选段:
■ ■ ■ ■ ■

彗双智能：机器学习与大数据: 2018-12-23

文件：/keras/layers/core.py

Keras在它的keras.layers.core.py模块中，定义了一系列常用的层，包括Dense全连接层、Activation激活层、Flatten展平层等等，它们都继承自基类 Layer，下面将对它们一一阅读并解析。

一、Masking层

它的目的用来跳过某些时间步。这个层的设置和使用有些让人费解，所以是网上关于层发疑问最多的：其中如何设置mask？它是如何工作的？是最核心的两个问题，这正是我们要重点分析的。

初始化Masking对象。我们的目的是要屏蔽Input Tensor中的某些特殊的时间步，即是要对所有列都含有某个特定值的某些时间步进行屏蔽，如[1., 1., 1., 1., 1.]，但不是对任意一种模式的时间步都可以屏蔽的。我们要把这样的一个值传递给Masking对象的__init__方法，Masking对象的__init__方法中接收这个值的参数就是mask_value。

mask_value的缺省值是 0., 所以如果你什么参数值都没传的话，那么就是要屏蔽Input Tensor中那些全为 0 的行。此外，要想让这个mask起作用的话，还必须设置self.supports_masking这个标志为True。

class Masking(Layer):
    def __init__(self, mask_value=0., **kwargs):
        super(Masking, self).__init__(**kwargs)
        self.supports_masking = True
        self.mask_value = mask_value

下列call函数让我们知道masking是如何工作的。其中有个技巧，就是运用逻辑运算“与”和“或”。首先,用“不等”（K.not_equal)对Input Tensor中的每个特征值与mask_value进行比较；然后用“任意一个”（K.any）逐时间步进行检查，检查结果是：除了所有特征值都是与mask_value相等的时间步，它的结果值为False外，其它的时间步的结果值都是True；再就是用K.cast把逻辑的False和True它们转换为浮点值的0.或1.；最后，把inputs与该转换过后的结果相乘。经过这样一些列的操作后，把要屏蔽的行的值都变成了0.，从而在后续的运算中，屏蔽了该时间步的作用。

def call(self, inputs):
        boolean_mask = K.any(K.not_equal(inputs, self.mask_value),
                             axis=-1, keepdims=True)
        return inputs * K.cast(boolean_mask, K.dtype(inputs))

■ ■ ■ ■ ■

任务 1: 列出选段 call 函数代码中出现的所有以“K.”开头的函数名。
任务 2: 将选段中的这句话译成英文：“mask_value的缺省值是 0., 所以如果你什么参数值都没传的话，那么就是要屏蔽Input Tensor中那些全为 0 的行。”

所给数据:
■ ■ ■ ■ ■

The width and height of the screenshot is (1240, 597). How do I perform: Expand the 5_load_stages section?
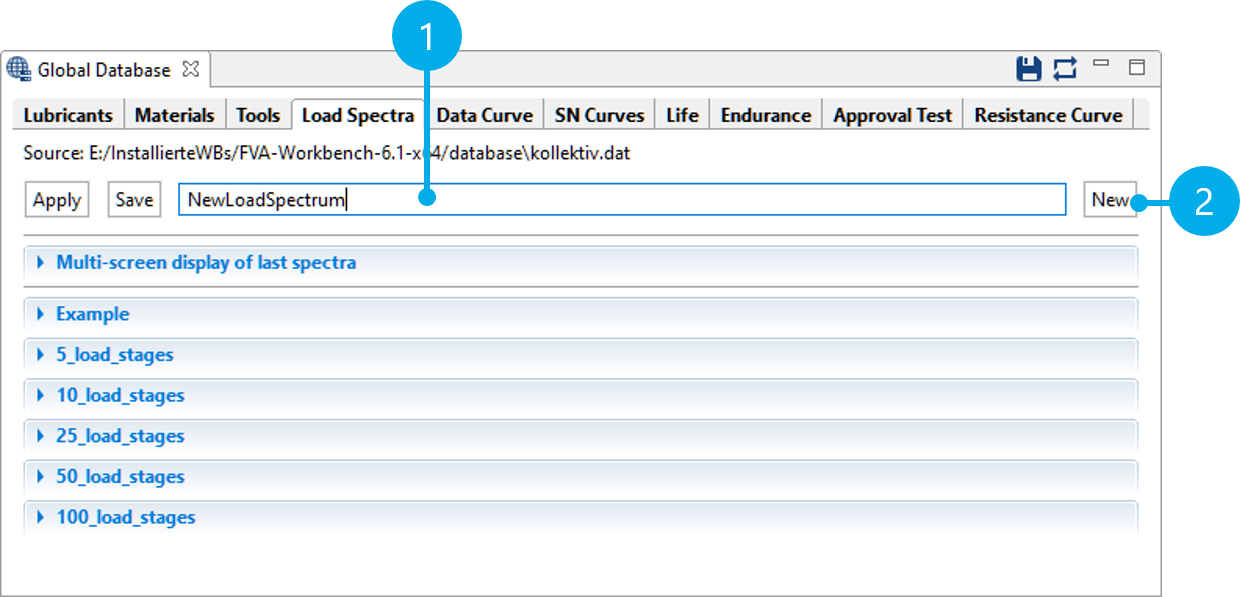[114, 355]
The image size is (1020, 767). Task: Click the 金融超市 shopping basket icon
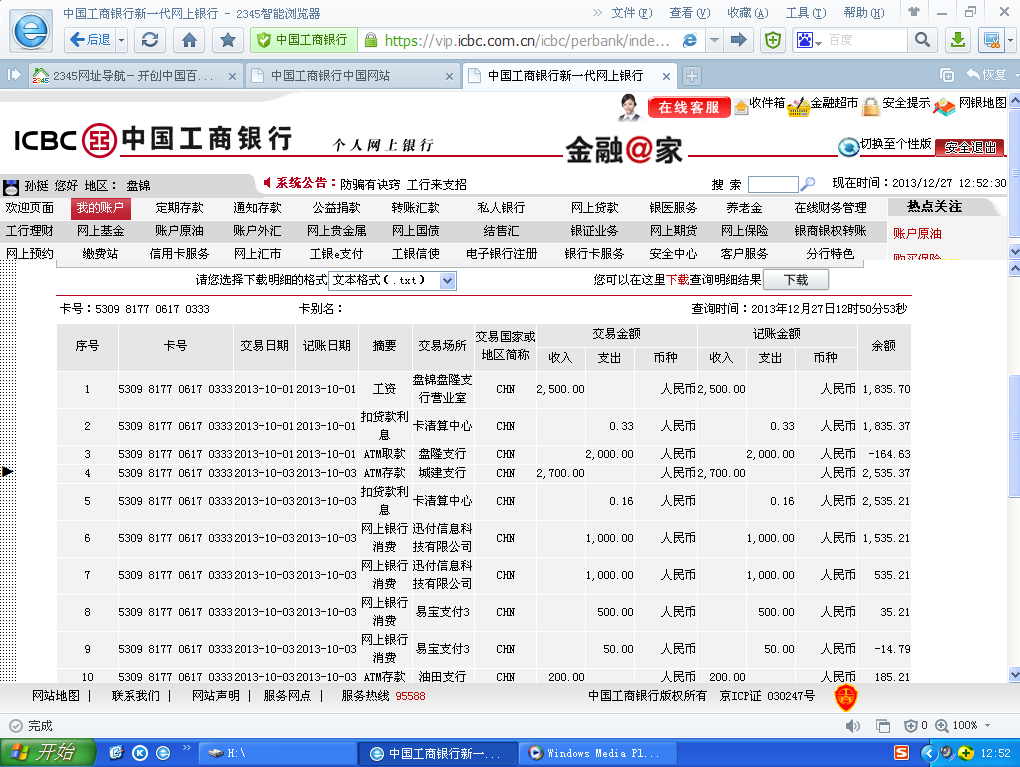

■ ■ ■ ■ ■

参考答案 1: K.any、K.not_equal、K.cast、K.dtype

参考答案 2: The default value of mask_value is 0., so if you pass no argument value at all, the rows in the Input Tensor that are entirely 0 are the ones to be masked.